Metin:
++++++++
Mlliyet Milliyet Blog Milliyet Blog
 
Facebook Connect
Blog Kategorileri
 

14 Ekim '11

 
Kategori
Psikoloji
 

Okumak...

Okumak...
 

Benim okumaktan anladığım, okunan şeyi anlamaktır; hatta öyle bir anlamak ki doğru anlamaktır.
Bu bir bütündür; Okumak, anlamak, anladığını da doğru anlamak, okuma eyleminin safhalarıdır.

Ayrıca okumak için ille de bir yazı gerekmez, bir insan, bir olgu veya bir olay da okunabilir.

Okumaktaki amaç ise, doğru okumak ve doğru anlamaktır, kısaca.
Zira insanın en azından kendisi için iyi olan, iyi niyetli olan tek şey budur. Kendisine kötü bir şey olsun diye okumaz hiçbir insan hiçbir yazıyı, insanı, olguyu ya da olayı.

Dolayısıyla okuma eyleminin zaten “iyi niyetle” başlamış olması gerektiği düşünülür genellikle. Böylece, “okumak” iyi niyetli bir eylemdir denilebilir, kural olarak. İyi niyetle başlanan bir okumanın da çok doğaldır ki yine aynı iyi niyetle sürdürüleceği ve öyle sürdürülmesi gerektiği söylenebilir esas olarak.

Ancak insan ruhu söz konusu olduğunda bu hep böyle olmaz işte ne yazık ki.
Üstelik öyle ilginçtir ki, insan bilir, birşeyin iyi niyetli olması için iyi olması gerektiğini,
iyi olması için de, doğru olması gerektiğini…
Ortada herhangi bir done olduğunda, bunun okunması gerektiğini,
doğru okunması için, doğru anlanması gerektiğini,
doğru anlaması için de, doğru okuması ve okurken de düşünmesi gerektiğini.

İnsan, bütün bunları bilir, bilir ama yapar mı orası kuşkuludur işte, duruma göre değişir.
Durum?

Durum şudur, insan tek başına değildir. Sadece kendisi yoktur, insan-lar vardır.
Çünkü bir tek o olsa zaten ne yazı olurdu ortada, ne yazmak gerekirdi, ne de hatta ille de okumak…
Ve ne de bilir olurdu zaten okumadıkça insan.
Ama kendinden başka birileri, başka insanlar da olunca bulunduğu yerde, ortamda, yapılan her eylem ister istemez tek yönlü de olmayıp, çift yönlü, hatta çok yönlü olmuş olur böylece. Bir kendisi vardır, bir de karşısındaki (mesela kitap ya da yazı ve onu yazan) ve diğerleri. Böyle çoklu bir ortamda da HERŞEY mutlak surette, çoklulaşılır, çok sebepli ve çok sonuçlu olarak kesinlikle yansır ve yaygınlaşır.
++++++++
Alıştırma yönergeleri:
(a) Okuma üzerine metne göre okumaktaki amaç nedir?
(b) Okuma üzerine metni son cümlesinden sonra devam ettirerek sürdürün.
Verilerin bu çalışmayla hiçbir ilgisi yoktur.

Ham veri:
++++++++
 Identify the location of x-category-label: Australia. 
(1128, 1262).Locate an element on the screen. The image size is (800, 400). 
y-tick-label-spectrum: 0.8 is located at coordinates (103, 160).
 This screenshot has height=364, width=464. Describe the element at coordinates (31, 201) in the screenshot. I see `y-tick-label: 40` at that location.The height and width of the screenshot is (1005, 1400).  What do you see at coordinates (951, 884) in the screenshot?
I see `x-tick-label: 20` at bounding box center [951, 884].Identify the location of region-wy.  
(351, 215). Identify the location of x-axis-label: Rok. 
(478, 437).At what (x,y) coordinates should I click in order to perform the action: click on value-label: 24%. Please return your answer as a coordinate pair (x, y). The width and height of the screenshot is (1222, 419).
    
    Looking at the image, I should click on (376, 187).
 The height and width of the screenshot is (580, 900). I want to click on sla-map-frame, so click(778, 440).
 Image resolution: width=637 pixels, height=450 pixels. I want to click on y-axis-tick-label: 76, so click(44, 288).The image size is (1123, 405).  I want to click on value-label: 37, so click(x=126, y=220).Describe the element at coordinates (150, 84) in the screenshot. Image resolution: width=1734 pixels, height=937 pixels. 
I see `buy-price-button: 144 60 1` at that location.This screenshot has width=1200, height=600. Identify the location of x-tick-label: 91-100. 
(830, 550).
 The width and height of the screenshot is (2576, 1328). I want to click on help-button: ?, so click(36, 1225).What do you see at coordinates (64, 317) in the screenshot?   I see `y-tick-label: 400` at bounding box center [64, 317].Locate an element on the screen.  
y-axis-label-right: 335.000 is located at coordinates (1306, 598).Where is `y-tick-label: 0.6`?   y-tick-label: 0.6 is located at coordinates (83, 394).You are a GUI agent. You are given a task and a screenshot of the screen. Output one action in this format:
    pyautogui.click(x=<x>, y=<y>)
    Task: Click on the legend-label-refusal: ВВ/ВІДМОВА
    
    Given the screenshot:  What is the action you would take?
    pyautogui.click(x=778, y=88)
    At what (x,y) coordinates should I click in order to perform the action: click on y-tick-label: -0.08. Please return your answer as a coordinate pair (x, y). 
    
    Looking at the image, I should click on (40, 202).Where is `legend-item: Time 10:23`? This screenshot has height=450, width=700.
++++++++
Sıralı yanıtlar:
(a) Doğru okumak ve doğru anlamak.

(b)
Böyle olunca da niyet de çoklulaşır haliyle... yansır ve yaygınlaşır da. Ve “niyetin” niteliği de değişkenleşir, türleşir.
Sadece kendisi için “zaten var olan iyi niyeti”, başkası için, karşısındaki ve diğerleri için de sürdürmesi zorlaşır, güçleşir.

Güçleşir şöyle: Tümüyle içgüdüsel olarak kendini güçlü hissetme gereksinimi de oluşur. Buna bağlı olarak kendini güçlü gösterme ihtiyacı da. Bu da çok yerinde olarak, insanın kendini de okuması gereksinimini beraberinde getirir.

Ama insan, yine kendini güçlü hissetme ihtiyacıyla birlikte, bunu doğru okuyamayınca, bir var olma, “ben de varım” diyebilme ihtiyacıyla, başkalarına odaklandığından, kendini okumayı da beceremez olur.

Kendini doğru okumayı beceremeyen insanın da, başkalarını veya başka şeyleri okuması, hatta doğru okuması ve doğru anlaması da pek tabiidir ki beklenemez. Ve o insan da ne yazık ki başaramamış olur.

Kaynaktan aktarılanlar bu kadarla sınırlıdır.